The Applicant has perceived that by providing the undermount unit with a power converter assembly that converts electric energy from one form to another, the electrical energy generated by the electric generator can be properly distributed to each electrical component.

The Applicant has noted that a power converter assembly can suffer from overheating when mounted into a undermount conditioning unit, since a power converter assembly requires great quantity of fresh air to be cooled. Due to the position of the undermount unit (i.e. beneath the vehicle and between the wheels of the vehicle) small amount of fresh air can enter the case of the undermount unit, so limiting the power converter assembly cooling.

By providing the undermount unit with a water cooling circuit comprising a heatsink assembly thermally coupled to the power converter assembly and a liquid to air exchanger, the power converter assembly can be properly cooled without the need of conveying fresh air directly onto the same.

Throughout this description and in the following claims, the expressions "outermost" (or outer) and "innermost" (or inner) are used to indicate positions inside the containment volume that are referred to a geometric centre of the containment volume; in particular, such expressions respectively indicate positions further away from and closer to the geometric centre of the containment volume.

Throughout this description and in the following claims, the expressions "water cooling circuit" is used to indicate a circuit wherein any suitable liquid mixture and/or solution is used as an heat conductor. Such a suitable liquid mixture and/or solution is not limited to water.

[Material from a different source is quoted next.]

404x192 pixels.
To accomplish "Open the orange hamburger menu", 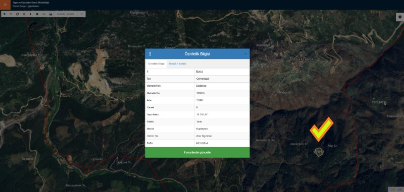I will (5, 5).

Hereinbelow, preferred features of the undermount conditioning unit according to the present invention are described, which can be provided singularly or in combination. Preferably, the liquid to air exchanger is positioned in front of the condenser at a outermost position of the containment volume; said fan assembly being also active on the condenser.

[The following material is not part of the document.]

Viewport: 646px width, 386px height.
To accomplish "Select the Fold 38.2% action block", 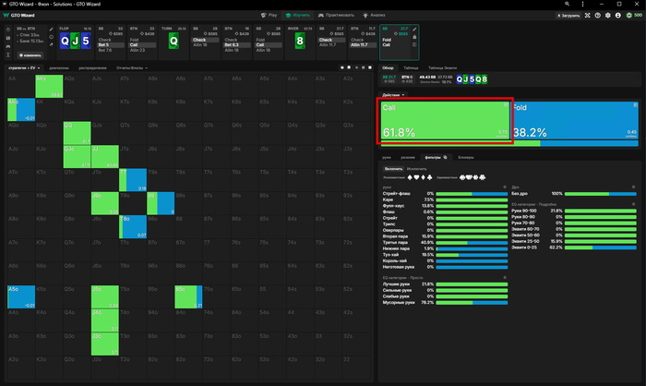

The Applicant has perceived that this configuration allows to maximize the cooling effect of the fan assembly and minimize the dimension of the undermount unit. Indeed, in order to properly cool down the power converter assembly the temperature set point of the coolant of the water cooling circuit is preferably comprised between 40 °C and 65 °C, more preferably is about 50 °C. By contrast, the temperature in the condenser can be great with respect to the temperature of the coolant of the water cooling circuit.

The Applicant has noted that by exposing the liquid to air exchanger of the water cooling circuit to fresh air (i.e. by providing the liquid to air exchanger of the water cooling circuit at a outermost position of the containment volume) and by positioning the condenser behind the liquid to air exchanger, fresh air sucked by the fan assembly firstly passes through the liquid to air exchanger and then passes through the condenser. Fresh sucked air thus cools down the coolant flowing into the liquid to air exchanger and increases its temperature to values that are still suitable for a properly cooling the condenser.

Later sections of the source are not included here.